[READING PASSAGE]
┌────────
As for day to day stuff, I feel the same way. How can she just talk to me like nothing happened??? But then I realize that we need to be like that for our family so that we can get the things done that need to be done. I am taking comfort in the fact that it kind of feels normal to just talk about things and be together. It will get easier I promise. Again I will never forget but the feelings and memories are begining to fade (slowly but surely). Writing things down helps a lot, I even wrote my wife a letter and she told me it was like I propsed to her all over again and she cried. I now write her a letter or a long note at least once a week. I wish I had done that before and if you want to melt your wife's heart write her a letter from yours, trust me. Sometimes taking the high road can mean a lot to our wives. Make sure that she is there for you and working hard to earn your trust back. Don't let her retreat into some sort of depression, it will only delay the healing. Try not to let her hate herself for what she did to you. But make sure she realizes the mistake she made and deals with it by getting counseling, with you and on her own. Again I am not a counseler but it has helped me to just talk with you about this and I hope what I am telling you will help too. I hope today is a good day and remember it will get easier.
└────────
[RECORD LIST]
┌────────
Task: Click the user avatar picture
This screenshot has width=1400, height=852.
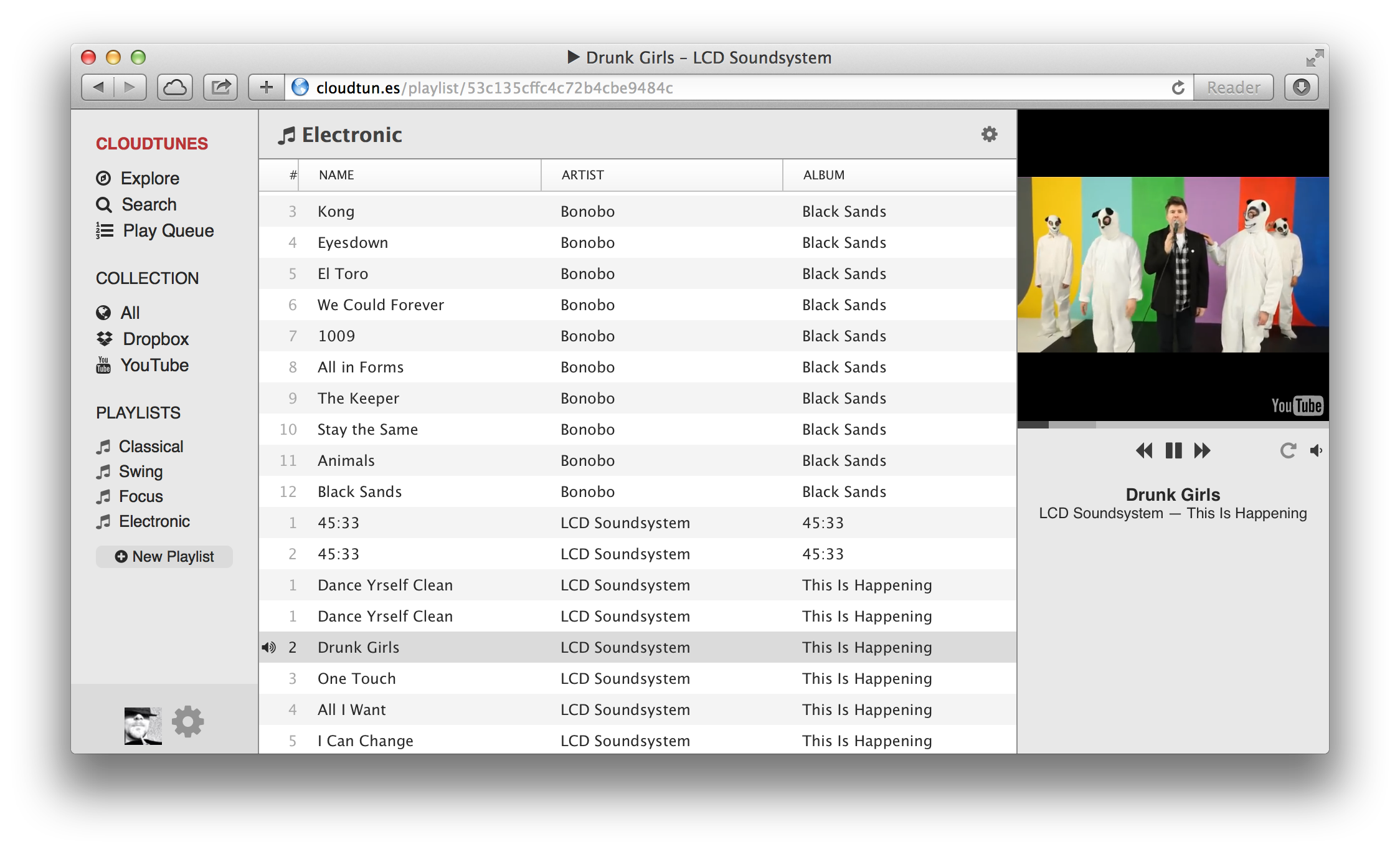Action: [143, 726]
└────────
┌────────
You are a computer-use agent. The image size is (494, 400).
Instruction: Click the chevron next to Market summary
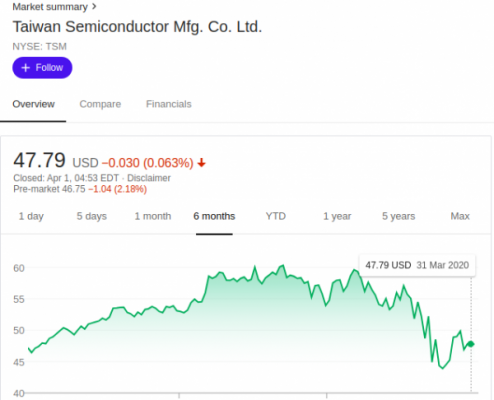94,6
└────────
┌────────
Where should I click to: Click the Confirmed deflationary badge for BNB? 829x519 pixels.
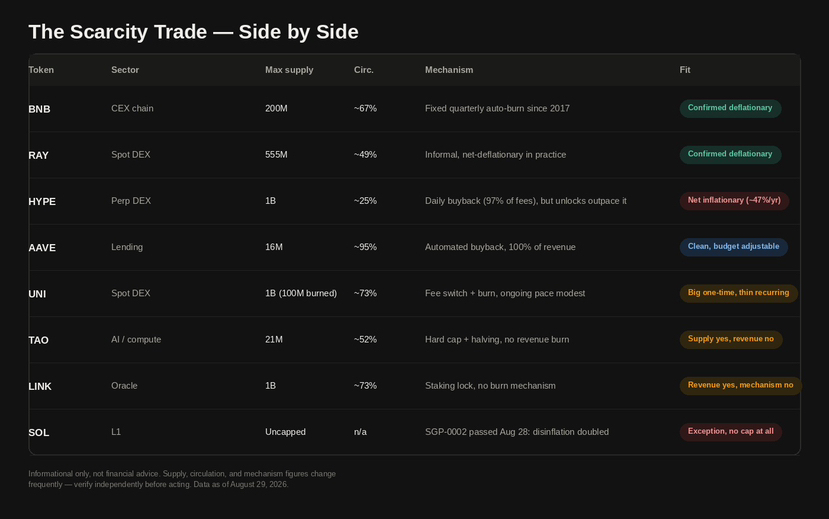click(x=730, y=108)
└────────
[STATED GOAL 1] According to the forum post, how often does the writer now write a letter or long note to his wife?
[STATED GOAL 2] Rewrite the rows between the line holding "Task: Click the user avatar picture" and the line holding "Action: [143, 726]", inclusive. Replace "screenshot" with "image", change nothing else, and leave the pictures out.

[COMPLETE ANSWER 1] At least once a week.

[COMPLETE ANSWER 2]
Task: Click the user avatar picture
This image has width=1400, height=852.
Action: [143, 726]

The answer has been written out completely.